An improved high dielectric sheet material is described in U.S. Pat. No. 4,908,258, which is assigned to the assignee hereof and incorporated herein by reference. The high dielectric sheet material of U.S. Pat. No. 4,908,258 comprises a monolayer of multilayer or single layer high dielectric (for example ceramic) chips or pellets of relatively small area and thickness which are arranged in a planar array. These high dielectric constant chips are spaced apart by a small distance. The spaces between the chips are then filled with a flexible polymer/adhesive to define a cohesive sheet with the polymer binding the array of high dielectric (for example ceramic) chips together. Next, the opposite planar surfaces of the array (including the polymer) are metallized (for example, electroless plated or metallized by vacuum deposition, sputtering, etc.) to define opposed metallized surfaces. The end result is a relatively flexible high capacitance dielectric film or sheet material which is drillable, platable, printable, etchable, laminable and reliable.

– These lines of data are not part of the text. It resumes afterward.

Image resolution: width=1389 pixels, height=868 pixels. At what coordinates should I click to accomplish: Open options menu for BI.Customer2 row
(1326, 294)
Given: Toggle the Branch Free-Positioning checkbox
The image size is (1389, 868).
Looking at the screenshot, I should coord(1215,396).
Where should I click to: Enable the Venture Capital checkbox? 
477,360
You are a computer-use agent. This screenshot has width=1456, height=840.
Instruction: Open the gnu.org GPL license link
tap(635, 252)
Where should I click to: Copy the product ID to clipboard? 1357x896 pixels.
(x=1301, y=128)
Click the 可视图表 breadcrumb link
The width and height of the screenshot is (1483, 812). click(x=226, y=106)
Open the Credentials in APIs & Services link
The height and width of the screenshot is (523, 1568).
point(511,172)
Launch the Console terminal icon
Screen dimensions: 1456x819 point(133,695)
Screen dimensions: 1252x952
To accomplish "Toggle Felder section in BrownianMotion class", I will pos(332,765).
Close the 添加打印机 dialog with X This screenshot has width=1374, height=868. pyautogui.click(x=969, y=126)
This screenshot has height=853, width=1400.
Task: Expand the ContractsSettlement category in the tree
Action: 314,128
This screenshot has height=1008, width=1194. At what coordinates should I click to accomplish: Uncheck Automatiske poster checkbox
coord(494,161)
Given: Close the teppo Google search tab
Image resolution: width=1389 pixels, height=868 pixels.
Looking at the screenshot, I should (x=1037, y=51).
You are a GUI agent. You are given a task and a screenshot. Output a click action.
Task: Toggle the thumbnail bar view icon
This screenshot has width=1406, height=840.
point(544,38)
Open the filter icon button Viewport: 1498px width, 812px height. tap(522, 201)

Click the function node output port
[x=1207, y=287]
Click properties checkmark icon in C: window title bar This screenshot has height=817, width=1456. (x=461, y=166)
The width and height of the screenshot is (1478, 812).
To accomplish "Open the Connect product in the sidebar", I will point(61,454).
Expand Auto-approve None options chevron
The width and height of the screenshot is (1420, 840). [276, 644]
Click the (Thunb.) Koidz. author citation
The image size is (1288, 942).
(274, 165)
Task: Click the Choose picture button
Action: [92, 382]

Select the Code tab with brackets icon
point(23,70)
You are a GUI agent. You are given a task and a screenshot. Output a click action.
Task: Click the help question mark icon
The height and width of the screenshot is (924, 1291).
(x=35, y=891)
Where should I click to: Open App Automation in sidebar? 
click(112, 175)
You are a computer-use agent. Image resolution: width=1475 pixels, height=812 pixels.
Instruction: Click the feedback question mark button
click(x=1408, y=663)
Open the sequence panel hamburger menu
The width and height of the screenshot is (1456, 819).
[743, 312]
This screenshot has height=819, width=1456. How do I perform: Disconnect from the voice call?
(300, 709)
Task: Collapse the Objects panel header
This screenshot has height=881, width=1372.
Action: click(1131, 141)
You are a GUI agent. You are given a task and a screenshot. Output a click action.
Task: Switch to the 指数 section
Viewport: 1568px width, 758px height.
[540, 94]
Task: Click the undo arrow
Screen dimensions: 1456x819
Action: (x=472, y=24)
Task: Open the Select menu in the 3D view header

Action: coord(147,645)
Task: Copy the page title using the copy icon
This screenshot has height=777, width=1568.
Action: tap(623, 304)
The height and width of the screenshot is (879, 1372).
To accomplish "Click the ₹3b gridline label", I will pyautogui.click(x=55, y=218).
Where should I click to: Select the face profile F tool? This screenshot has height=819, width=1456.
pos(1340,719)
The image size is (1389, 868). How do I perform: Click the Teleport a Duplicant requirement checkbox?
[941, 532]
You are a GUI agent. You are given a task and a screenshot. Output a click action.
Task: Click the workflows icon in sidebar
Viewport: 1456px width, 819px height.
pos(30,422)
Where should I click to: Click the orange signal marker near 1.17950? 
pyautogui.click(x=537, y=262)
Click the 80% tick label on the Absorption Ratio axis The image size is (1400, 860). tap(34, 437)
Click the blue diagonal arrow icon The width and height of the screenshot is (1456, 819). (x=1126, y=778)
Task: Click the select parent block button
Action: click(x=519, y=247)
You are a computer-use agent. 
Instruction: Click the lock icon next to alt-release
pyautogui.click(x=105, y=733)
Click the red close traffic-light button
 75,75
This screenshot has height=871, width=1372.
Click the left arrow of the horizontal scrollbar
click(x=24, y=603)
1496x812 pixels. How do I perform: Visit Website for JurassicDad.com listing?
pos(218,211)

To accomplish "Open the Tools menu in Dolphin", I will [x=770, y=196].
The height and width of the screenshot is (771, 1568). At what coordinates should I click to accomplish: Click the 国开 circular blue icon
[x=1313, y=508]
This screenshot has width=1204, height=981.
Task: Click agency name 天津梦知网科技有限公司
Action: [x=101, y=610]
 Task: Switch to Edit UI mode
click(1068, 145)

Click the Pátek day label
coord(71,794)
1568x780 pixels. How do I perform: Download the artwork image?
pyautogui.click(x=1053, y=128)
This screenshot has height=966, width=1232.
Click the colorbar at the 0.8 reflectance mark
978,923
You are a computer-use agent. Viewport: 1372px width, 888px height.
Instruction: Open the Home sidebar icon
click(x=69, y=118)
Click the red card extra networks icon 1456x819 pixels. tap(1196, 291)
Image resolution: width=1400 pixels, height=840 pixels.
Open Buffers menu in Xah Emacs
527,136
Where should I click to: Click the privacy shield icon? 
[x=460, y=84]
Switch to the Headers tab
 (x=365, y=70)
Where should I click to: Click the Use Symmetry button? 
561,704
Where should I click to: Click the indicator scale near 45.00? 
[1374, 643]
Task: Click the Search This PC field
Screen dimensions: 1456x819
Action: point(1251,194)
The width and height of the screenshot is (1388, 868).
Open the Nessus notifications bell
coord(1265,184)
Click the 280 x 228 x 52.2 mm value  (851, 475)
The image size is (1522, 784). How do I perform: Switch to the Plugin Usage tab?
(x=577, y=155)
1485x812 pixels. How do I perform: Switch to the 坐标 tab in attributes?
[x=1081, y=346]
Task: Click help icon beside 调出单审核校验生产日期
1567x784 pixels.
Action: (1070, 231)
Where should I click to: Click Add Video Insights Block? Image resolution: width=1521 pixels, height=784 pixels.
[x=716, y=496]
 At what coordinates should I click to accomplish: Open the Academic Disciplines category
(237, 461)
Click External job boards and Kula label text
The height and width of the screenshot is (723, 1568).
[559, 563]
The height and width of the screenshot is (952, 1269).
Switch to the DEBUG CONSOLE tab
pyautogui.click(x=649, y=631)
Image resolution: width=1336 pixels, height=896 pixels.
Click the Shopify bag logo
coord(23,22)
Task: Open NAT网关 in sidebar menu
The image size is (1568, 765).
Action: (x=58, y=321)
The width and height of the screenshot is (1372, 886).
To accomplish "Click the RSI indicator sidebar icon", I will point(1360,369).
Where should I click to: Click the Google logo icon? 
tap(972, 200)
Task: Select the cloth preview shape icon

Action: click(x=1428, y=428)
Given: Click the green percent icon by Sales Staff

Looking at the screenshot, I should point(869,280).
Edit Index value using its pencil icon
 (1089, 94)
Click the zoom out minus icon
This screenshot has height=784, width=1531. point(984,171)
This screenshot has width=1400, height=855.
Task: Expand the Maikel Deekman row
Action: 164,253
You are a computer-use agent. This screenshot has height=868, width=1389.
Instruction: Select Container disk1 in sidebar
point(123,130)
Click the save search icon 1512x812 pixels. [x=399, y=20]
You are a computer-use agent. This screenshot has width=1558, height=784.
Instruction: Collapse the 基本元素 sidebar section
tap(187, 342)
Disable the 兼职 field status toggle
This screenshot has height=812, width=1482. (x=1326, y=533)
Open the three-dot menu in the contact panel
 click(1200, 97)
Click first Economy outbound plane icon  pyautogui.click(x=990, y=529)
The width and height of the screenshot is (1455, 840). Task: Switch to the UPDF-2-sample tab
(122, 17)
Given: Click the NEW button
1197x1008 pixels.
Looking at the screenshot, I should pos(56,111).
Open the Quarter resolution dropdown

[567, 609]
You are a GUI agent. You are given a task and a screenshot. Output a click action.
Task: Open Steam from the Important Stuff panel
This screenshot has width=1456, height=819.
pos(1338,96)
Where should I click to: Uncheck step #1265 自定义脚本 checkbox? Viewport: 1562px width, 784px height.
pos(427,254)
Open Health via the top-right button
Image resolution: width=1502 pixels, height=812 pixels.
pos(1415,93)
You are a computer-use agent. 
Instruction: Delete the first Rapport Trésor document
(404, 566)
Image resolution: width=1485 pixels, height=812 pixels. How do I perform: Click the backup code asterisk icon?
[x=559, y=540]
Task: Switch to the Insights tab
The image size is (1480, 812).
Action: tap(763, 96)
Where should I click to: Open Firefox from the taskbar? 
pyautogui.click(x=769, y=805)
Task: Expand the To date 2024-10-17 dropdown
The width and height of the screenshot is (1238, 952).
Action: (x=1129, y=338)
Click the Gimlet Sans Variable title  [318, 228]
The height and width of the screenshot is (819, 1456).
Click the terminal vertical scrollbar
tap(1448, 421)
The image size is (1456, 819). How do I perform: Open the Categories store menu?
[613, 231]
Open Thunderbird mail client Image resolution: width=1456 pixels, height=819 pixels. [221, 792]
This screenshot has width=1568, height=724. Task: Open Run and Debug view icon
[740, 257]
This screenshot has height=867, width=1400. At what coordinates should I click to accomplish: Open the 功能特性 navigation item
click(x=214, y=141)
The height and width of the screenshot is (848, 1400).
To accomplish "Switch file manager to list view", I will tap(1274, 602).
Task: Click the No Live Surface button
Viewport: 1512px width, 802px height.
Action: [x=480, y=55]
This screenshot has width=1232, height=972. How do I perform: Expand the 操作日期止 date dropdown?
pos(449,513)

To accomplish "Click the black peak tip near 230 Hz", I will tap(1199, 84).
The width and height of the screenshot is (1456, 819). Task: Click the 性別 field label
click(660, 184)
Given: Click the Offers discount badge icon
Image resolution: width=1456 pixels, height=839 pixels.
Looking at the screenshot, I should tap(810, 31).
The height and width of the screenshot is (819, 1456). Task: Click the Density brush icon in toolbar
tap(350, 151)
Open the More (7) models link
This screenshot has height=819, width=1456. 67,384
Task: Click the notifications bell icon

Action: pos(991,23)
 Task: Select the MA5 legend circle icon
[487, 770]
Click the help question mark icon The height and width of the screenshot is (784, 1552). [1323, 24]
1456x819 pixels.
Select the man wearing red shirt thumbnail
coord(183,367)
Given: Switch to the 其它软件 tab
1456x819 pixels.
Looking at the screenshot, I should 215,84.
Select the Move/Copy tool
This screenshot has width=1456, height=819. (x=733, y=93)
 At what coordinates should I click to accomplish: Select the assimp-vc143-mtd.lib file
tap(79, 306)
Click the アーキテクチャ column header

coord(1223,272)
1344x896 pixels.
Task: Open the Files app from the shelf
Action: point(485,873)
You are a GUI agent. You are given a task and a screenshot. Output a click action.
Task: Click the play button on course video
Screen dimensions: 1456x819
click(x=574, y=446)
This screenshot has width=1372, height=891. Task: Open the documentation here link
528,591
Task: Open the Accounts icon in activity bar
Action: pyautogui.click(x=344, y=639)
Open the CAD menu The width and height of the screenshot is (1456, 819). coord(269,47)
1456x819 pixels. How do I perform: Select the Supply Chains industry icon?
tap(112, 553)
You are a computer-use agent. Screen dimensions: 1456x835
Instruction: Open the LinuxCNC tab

The high dielectric sheet material of U.S. Pat. No. 4,908,258 is suitable for many applications. For example, U.S. Pat. No. 4,853,827 (assigned to the assignee hereof and incorporated herein by reference) relates to a multilayer capacitor whose construction is based on the material of U.S. Pat. No. 4,908,258. Similarly, U.S. Pat. No. 5,051,542 (assigned to the assignee hereof and incorporated herein by reference) relates to a bus bar whose construction incorporates the material of U.S. Pat. No. 4,908,258. Finally, U.S. application Ser. No. 291,531 filed Dec. 29, 1988, now U.S. Pat. No. 5,065,285 issued Nov. 12, 1991 (assigned to the assignee hereof and incorporated herein by reference) also utilizes the sheet material of U.S. Pat. No. 4,908,258 in the construction of a multilayer printed wiring board.
While well suited for their intended purposes, the materials and devices of U.S. Pat. Nos. 4,908,258, 4,853,827, 5,051,542 and USSN 291,531 do suffer from certain drawbacks and deficiencies in terms of the relatively complicated and error prone process required during manufacturing. These prior art high dielectric sheet materials (and devices constructed which incorporates these materials) utilize complicated fixturing and polymer resin mold/casting tools to create a polymer matrix with exposed high dielectric chip surfaces. It will be appreciated that it is extremely difficult to make fixturing and polymer resin mold/casting tools to hold and orient very thin, fragile ceramic chips and thereafter fill the space between the chips without polymer resin flashing onto the external surfaces of the chips. Moreover, the relatively expensive and complicated tooling required to manufacture the prior art high dielectric sheet material significantly limit the maximum area of the sheet (e.g., 9 inch by 9 inch maximum).